3 Hal Soal Rencana Inggris Brexit dari Uni Eropa
Senin, 30 September 2019 13:07 WIB
TEMPO.CO, London – Perdana Menteri Inggris, Boris Johnson, memikul tugas besar memimpin negaranya untuk melewati proses keluar dari Uni Eropa atau Brexit pada 31 Oktober 2019.
Ini merupakan hasil dari referendum pada 23 Juni 2016, yang menunjukkan 51.9 persen suara warga ingin keluar dari UE.
Saat itu, hanya 72 persen warga yang mengikuti jajak pendapat ini, yang digelar pada masa pemerintahan PM David Cameron.

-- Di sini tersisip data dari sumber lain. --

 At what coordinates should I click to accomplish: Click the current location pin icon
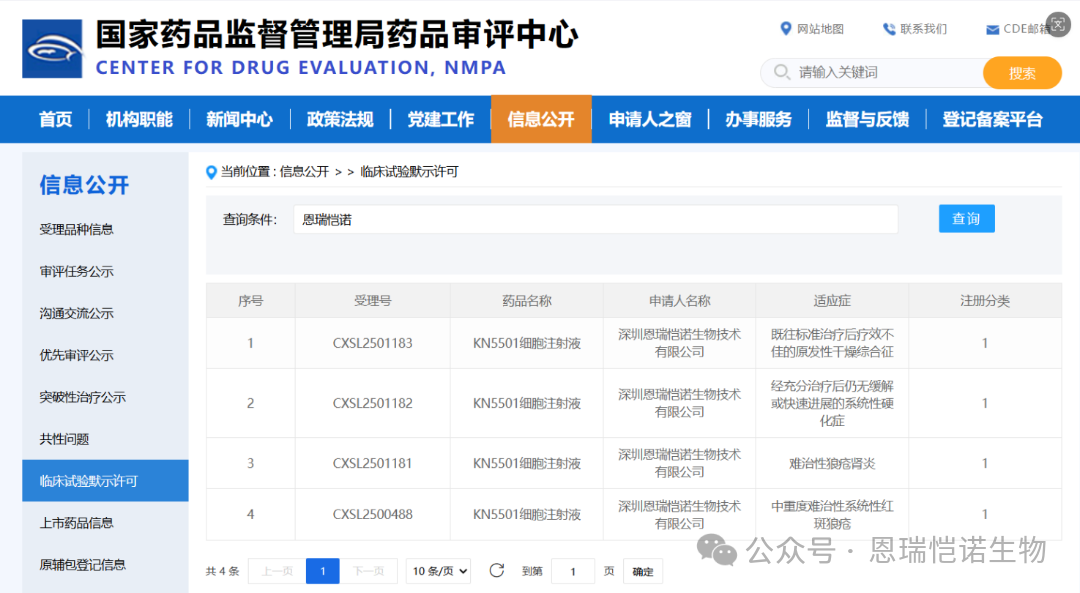(x=211, y=172)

“Inggris bisa lebih cepat meninggalkan UE jika bisa meratifikasi perjanjian dengan UE sebelum tenggat 31 Oktober 2019,” begitu dilansir media Irishtimes pada Senin, 30 September 2019.

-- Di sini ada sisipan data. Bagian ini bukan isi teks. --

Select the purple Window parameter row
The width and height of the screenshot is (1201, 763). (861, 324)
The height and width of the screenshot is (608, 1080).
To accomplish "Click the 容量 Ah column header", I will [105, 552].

Berikut ini beberapa hal mengenai Brexit:
Boris Johnson
Dia menggantikan PM Theresa May pada Juli 2019 setelah pendulunya itu gagal mencari jalan keluar dari kebuntuan soal isi perjanjian ekonomi dengan UE. Kesepakatan yang dibuatnya dengan EU ditolak tiga kali di parlemen Inggris.
Ubah Perjanjian
Johnson menginginkan adanya perubahan perjanjian dari kesepakatan yang telah dibuat pendulunya dengan UE. Dia tidak menginginkan adanya pos pemeriksaan perbatasan. Namun UE dan Irlandia menginginkan ketentuan itu tetap ada. Johnson menyebut adanya ketentuan itu sebagai tidak demokratis dan meyakini klausul itu tidak diperlukan.
Tanpa Kesepakatan
Jika Inggris meninggalkan UE tanpa kesepakatan maka akan terjadi kekacauan perdagangan karena hambatan perdagangan akan muncul. Ini akan menghambat kerja sama dalam urusan nuklir, aviasi hingga farmasi.
Brussel dan Dublin mengantisipasi ini dengan membicarakan soal pengelolaan perbatasan antara Irlandia dan Irlandia Utara agar bisa dikelola.
Sedangkan Inggris dan UE telah menyepakati sejumlah hal mengenai pola hubungan di masa depan. Namun, detilnya akan dibahas setelah Inggris keluar atau Brexit dari UE. Draf ini telah diajukan ke parlemen Inggris dan tidak mendapat kesepakatan. Kedua pihak juga membahas adanya masa transisi untuk membahas sejumlah hal yang menyangkut kepentingan kedua pihak hingga 2022.